Many knowlegable coders will recognize this as the infamous traveling salesman problem. Many people know that this problem is NP-complete, but with the number of locations limited to 15, a O(2ⁿ) solution will run in time.

The first thing to note is that the time to move the pen is not the cartesian distance, but rather the maximum of the x and y distances. This is because both motors can run simultaneously.

To solve the graph problem, We'll use recursion with memoization of 2ⁿ * n states. Part of the state will be a bitmask representing which lines have been drawn, and the other part will be which line endpoint the pen is located at. The recursive function will return the minimum time needed to draw the rest of the lines.

For each run of the recursive problem, we try drawing each undrawn line starting from either endpoint. The new state is that the pen is on the other side of the line just drawn, and the bitmask has a bit added for the line just drawn. We add on the time it takes to move the pen to the endpoint, and then to move the pen (while drawing) to the other endpoint. By memoizing on the state, we can reduce the runtime to O(2ⁿ * n).

Value	900
Submission Rate	46 / 184 (25.00%)
Success Rate	16 / 46 (34.78%)
High Score	haha for 637.39 points (20 mins 3 secs)
Average Score	465.11 (for 16 correct submissions)

It's that time of the year again! Baseball is one of America's greatest games, and the race for the playoffs is generally very tense. In this problem, we are trying to see if we can stop the worrying, and see if our team is out or in.

This problem seems at first like it could be solved with maximum flow, but in the end, it turns out to have a very easy greedy solution. You perform two checks on the team. If it wins all its remaining games, is it still forced out of the playoffs, and if it loses all its remaining games, is it still in the playoffs.

One of the other issues is to make sure the wins acheived in the rest of the season are consistent with the number of games played.
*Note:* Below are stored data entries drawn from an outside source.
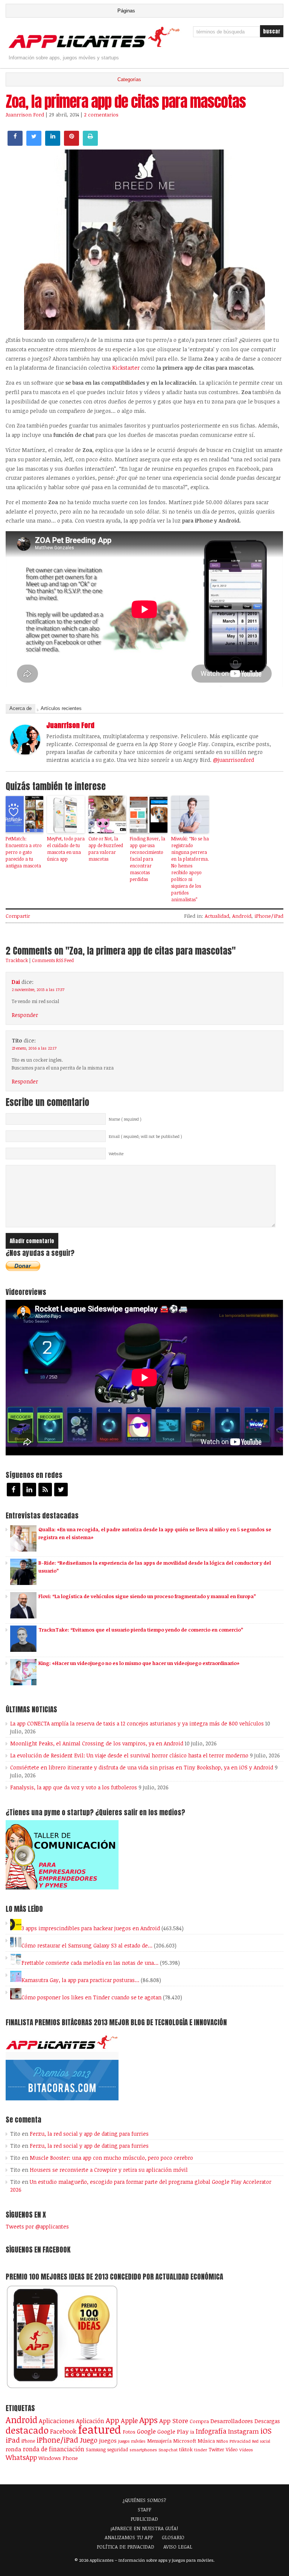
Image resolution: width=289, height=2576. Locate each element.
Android (241, 916)
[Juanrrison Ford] (25, 752)
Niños (222, 2441)
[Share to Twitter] (33, 143)
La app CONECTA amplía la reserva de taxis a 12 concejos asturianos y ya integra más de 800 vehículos (137, 1723)
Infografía (211, 2430)
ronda (13, 2449)
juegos (108, 2440)
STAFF (144, 2509)
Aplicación (90, 2421)
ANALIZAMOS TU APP (129, 2537)
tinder (200, 2449)
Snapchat (168, 2449)
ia (192, 2431)
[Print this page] (90, 143)
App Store (173, 2420)
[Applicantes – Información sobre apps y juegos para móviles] (96, 47)
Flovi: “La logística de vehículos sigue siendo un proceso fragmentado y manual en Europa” (147, 1596)
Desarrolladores (231, 2421)
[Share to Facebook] (15, 143)
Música (206, 2440)
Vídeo (232, 2449)
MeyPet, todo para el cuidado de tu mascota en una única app (66, 849)
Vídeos (246, 2449)
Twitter (216, 2449)
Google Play (173, 2431)
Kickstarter (126, 367)
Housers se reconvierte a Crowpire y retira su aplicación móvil (109, 2169)
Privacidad (240, 2441)
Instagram (243, 2431)
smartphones (143, 2449)
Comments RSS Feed (53, 960)
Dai (16, 981)
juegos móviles (132, 2441)
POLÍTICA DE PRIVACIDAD (125, 2546)
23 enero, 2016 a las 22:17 (34, 1048)
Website (116, 1153)
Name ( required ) (125, 1119)
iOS (266, 2430)
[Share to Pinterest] (71, 143)
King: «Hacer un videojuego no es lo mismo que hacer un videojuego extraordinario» (138, 1663)
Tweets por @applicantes (37, 2226)
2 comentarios (101, 114)
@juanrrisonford (233, 759)
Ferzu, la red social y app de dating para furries (89, 2133)
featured (99, 2429)
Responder (25, 1014)
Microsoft (184, 2440)
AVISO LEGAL (177, 2546)
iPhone (28, 2441)
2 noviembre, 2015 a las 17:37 (38, 989)
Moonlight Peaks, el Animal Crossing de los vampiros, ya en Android (96, 1743)
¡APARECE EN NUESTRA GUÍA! (144, 2528)
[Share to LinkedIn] (52, 143)
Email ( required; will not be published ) (145, 1136)
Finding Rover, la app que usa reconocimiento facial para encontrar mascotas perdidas (147, 859)
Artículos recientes (61, 708)
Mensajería (159, 2440)
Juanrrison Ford (25, 114)
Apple (129, 2420)
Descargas (267, 2421)
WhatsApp (21, 2457)
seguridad (117, 2449)
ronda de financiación (53, 2449)
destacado (27, 2430)
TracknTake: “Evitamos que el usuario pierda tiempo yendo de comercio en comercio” (140, 1629)
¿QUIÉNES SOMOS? (144, 2500)
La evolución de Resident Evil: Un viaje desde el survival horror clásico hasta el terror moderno (129, 1755)
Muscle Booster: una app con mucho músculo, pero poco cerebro (111, 2157)
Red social (261, 2441)
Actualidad (217, 916)
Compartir (18, 916)
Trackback (17, 960)
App (112, 2420)
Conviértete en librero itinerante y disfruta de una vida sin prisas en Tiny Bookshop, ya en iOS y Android (141, 1767)
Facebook (63, 2431)
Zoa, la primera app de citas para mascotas (126, 101)
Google (146, 2431)
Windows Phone (58, 2457)
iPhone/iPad (268, 916)
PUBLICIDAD (144, 2519)
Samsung (96, 2449)
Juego (88, 2440)
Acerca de (20, 708)
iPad (13, 2440)
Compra (199, 2421)
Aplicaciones (57, 2421)
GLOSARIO (173, 2537)
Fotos (129, 2431)
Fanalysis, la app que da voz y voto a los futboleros (73, 1787)
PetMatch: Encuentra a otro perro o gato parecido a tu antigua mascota (24, 852)
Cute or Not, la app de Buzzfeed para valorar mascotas (105, 849)
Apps (148, 2420)
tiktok (186, 2449)
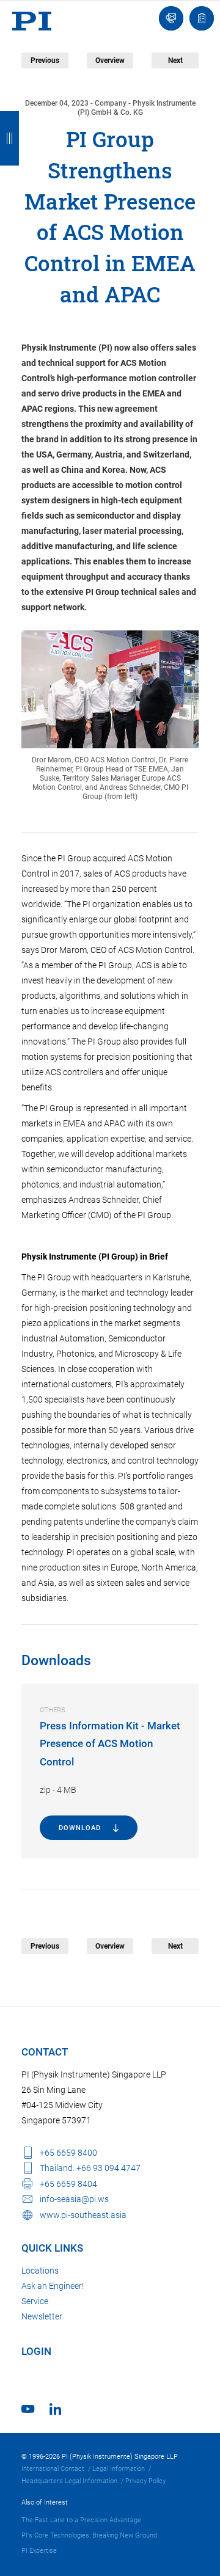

We know that each team will play gamesLeft games. Each game is played by two teams, so the number of games left to be played by all the teams are gamesLeft * numTeams / 2. The constraints guarantee that this is a whole number. As it turns out, because of the way the constraints are, we don't have to keep track of which team plays who. We just assign wins to whichever team we want. All we have to do is to make sure no team gets more than gamesLeft wins added to their record, and that the total number of wins added equals gamesLeft * numTeams / 2.

So keeping this in mind, to answer the first question, we assign gamesLeft wins to the team in question. Then we want to assign wins to the other teams, trying to keep our team from being eliminated. If there is no possible way to do this, the team is eliminated. To keep the team at the same rank, we first can assign gamesLeft wins to all the teams that rank higher than it. If there are any games left, we should first assign wins to teams lower than it, but only enough to make those teams tie the target team. If we still have wins left to assign, we must assign those wins to the tied teams, but here, it is important to assign wins to teams which have more games left to play, as we can use up more wins on those teams without changing the rank. If all this is done correctly, and the team still isn't in the top N ranking teams, it has been eliminated.

A similar procedure is followed for the question of clinching. However, this procedure is a little simpler. We want to see if it is possible for a team to not make it into the playoffs. We still have the same constraints on the total wins assigned. Assigning wins to higher ranking teams doesn't help, since those teams cannot push our team out, so we assign wins to teams who are lower ranking until they have enough wins to just tie our team. We choose the team to assign the wins to based on how close it is to our team's record. The closer ones are chosen first because they use up fewer wins to tie our team. At the end, if the set of tied teams is not all in the playoffs, then the team cannot clinch. If our team and all the teams tied with it are in the playoffs, then the team has clinched.